Copy each of the following entries word for word, keeping every line in its original order.

Input records ->
◆ ◆ ◆ ◆ ◆ ◆ ◆
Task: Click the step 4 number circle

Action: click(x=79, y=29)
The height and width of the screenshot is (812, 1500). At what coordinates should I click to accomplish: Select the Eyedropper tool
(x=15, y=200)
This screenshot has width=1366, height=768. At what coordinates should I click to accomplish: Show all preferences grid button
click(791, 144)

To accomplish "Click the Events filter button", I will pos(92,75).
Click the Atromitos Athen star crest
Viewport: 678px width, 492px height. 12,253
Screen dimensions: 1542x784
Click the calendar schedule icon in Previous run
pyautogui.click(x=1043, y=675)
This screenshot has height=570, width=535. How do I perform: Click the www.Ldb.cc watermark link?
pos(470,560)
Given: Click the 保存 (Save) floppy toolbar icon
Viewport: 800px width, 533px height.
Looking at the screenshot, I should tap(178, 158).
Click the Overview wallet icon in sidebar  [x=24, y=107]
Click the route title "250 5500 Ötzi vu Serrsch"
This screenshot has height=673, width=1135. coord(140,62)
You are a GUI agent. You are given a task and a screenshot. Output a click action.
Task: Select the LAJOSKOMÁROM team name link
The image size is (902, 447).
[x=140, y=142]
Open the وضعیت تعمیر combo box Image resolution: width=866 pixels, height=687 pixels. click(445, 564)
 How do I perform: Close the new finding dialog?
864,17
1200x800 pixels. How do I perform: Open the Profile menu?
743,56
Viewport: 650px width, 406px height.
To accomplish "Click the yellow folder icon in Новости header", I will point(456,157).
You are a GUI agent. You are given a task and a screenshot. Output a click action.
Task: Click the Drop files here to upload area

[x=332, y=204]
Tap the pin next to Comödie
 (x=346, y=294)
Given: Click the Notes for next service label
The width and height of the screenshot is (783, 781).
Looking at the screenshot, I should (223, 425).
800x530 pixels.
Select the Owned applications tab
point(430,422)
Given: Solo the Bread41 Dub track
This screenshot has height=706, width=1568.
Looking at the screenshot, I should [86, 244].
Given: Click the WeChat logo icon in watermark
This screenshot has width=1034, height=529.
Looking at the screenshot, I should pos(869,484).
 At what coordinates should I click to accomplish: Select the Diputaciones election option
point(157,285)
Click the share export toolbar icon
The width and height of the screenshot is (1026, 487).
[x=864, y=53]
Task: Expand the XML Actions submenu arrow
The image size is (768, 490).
◆ ◆ ◆ ◆ ◆ ◆ ◆
Result of this exercise ->
Task: Click the step 4 number circle

Action: click(x=79, y=29)
The height and width of the screenshot is (812, 1500). At what coordinates should I click to accomplish: Select the Eyedropper tool
(x=15, y=200)
This screenshot has width=1366, height=768. At what coordinates should I click to accomplish: Show all preferences grid button
click(791, 144)

To accomplish "Click the Events filter button", I will pos(92,75).
Click the Atromitos Athen star crest
Viewport: 678px width, 492px height. 12,253
Screen dimensions: 1542x784
Click the calendar schedule icon in Previous run
pyautogui.click(x=1043, y=675)
This screenshot has height=570, width=535. How do I perform: Click the www.Ldb.cc watermark link?
pos(470,560)
Given: Click the 保存 (Save) floppy toolbar icon
Viewport: 800px width, 533px height.
Looking at the screenshot, I should tap(178, 158).
Click the Overview wallet icon in sidebar  [x=24, y=107]
Click the route title "250 5500 Ötzi vu Serrsch"
This screenshot has height=673, width=1135. coord(140,62)
You are a GUI agent. You are given a task and a screenshot. Output a click action.
Task: Select the LAJOSKOMÁROM team name link
The image size is (902, 447).
[x=140, y=142]
Open the وضعیت تعمیر combo box Image resolution: width=866 pixels, height=687 pixels. click(445, 564)
 How do I perform: Close the new finding dialog?
864,17
1200x800 pixels. How do I perform: Open the Profile menu?
743,56
Viewport: 650px width, 406px height.
To accomplish "Click the yellow folder icon in Новости header", I will point(456,157).
You are a GUI agent. You are given a task and a screenshot. Output a click action.
Task: Click the Drop files here to upload area

[x=332, y=204]
Tap the pin next to Comödie
 (x=346, y=294)
Given: Click the Notes for next service label
The width and height of the screenshot is (783, 781).
Looking at the screenshot, I should (223, 425).
800x530 pixels.
Select the Owned applications tab
point(430,422)
Given: Solo the Bread41 Dub track
This screenshot has height=706, width=1568.
Looking at the screenshot, I should [86, 244].
Given: Click the WeChat logo icon in watermark
This screenshot has width=1034, height=529.
Looking at the screenshot, I should pos(869,484).
 At what coordinates should I click to accomplish: Select the Diputaciones election option
point(157,285)
Click the share export toolbar icon
The width and height of the screenshot is (1026, 487).
[x=864, y=53]
Task: Expand the XML Actions submenu arrow
The image size is (768, 490).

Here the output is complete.